Il Paese ha forti difficoltà a investire in infrastrutture tradizionali (strade, parcheggi di scambio, manutenzione) e non ci sono segnali concreti di voler investire in nuove infrastrutture a supporto di nuove forme di mobilità. Lo attesta il consumo di asfalto (22 milioni di tonnellate/anno) dimezzato rispetto al periodo pre-crisi e lo attesta il ritardo nella realizzazione di punti di ricarica per auto elettriche, ad oggi circa 2.700, in pratica un decimo della disponibilità tedesca.

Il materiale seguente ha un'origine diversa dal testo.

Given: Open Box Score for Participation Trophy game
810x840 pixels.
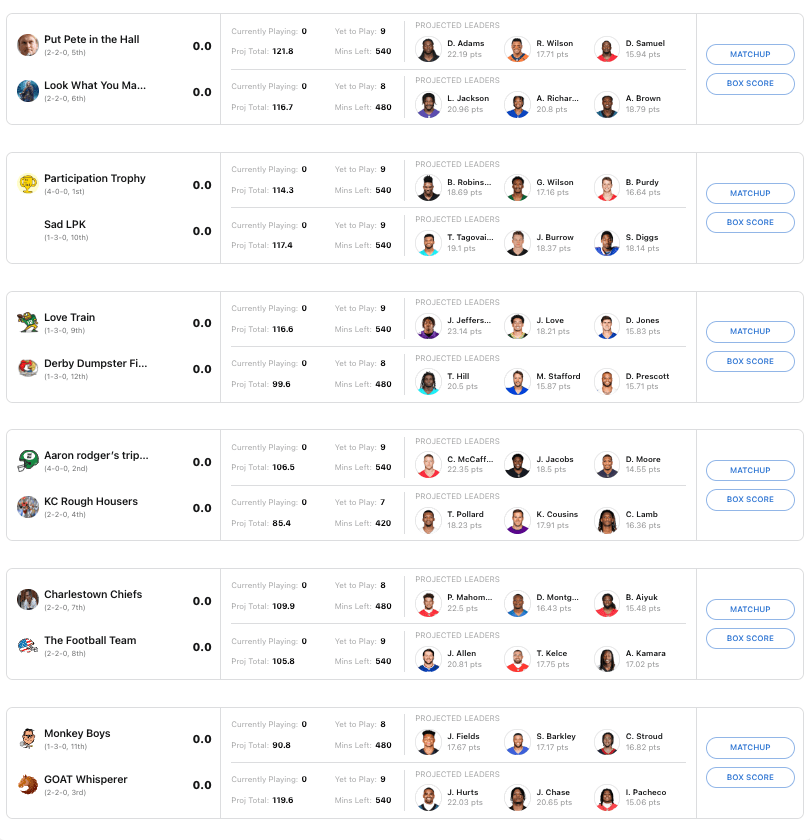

L’Italia ha bisogno di chiarezza sui problemi in essere, che tracci il percorso da seguire nei prossimi anni. L’”Agenda” di UNRAE vuole introdurre elementi di chiarezza sulla questione emissiva, definire un percorso di accompagnamento nel passaggio dal sistema di mobilità attuale a quello prefigurato dai regolamenti europei, capitalizzare l’interesse degli italiani verso le innovazioni, prevedere le infrastrutture necessarie, promuovere una visione ordinata delle forme alternative e innovative di mobilità emergenti. Programmare la riduzione della vetustà attuale del parco circolante. Affrontare la questione del diesel in modo progressivo distinguendo nettamente tra vetture e vetture che offrono ottime performance emissive (Euro 5, Euro 6); coordinare e armonizzare le misure adottate a livello locale che hanno impatto sulla circolazione; promuovere un concetto di “mobilità come servizio” che superi la rigida distinzione oggi in essere tra trasporto privato e collettivo. Da un lato ragionando sempre in chiave intermodale per lo sviluppo del trasporto pubblico, dall’altro promuovendo tutte le tecnologie e i meccanismi abilitanti oggi disponibili. Istituire infine una “Cabina di regia” che accompagni la transizione, monitorando in maniera uniforme le problematiche correlate ai fenomeni dell’inquinamento ambientale e dell’incidentalità stradale e coordinando i necessari interventi.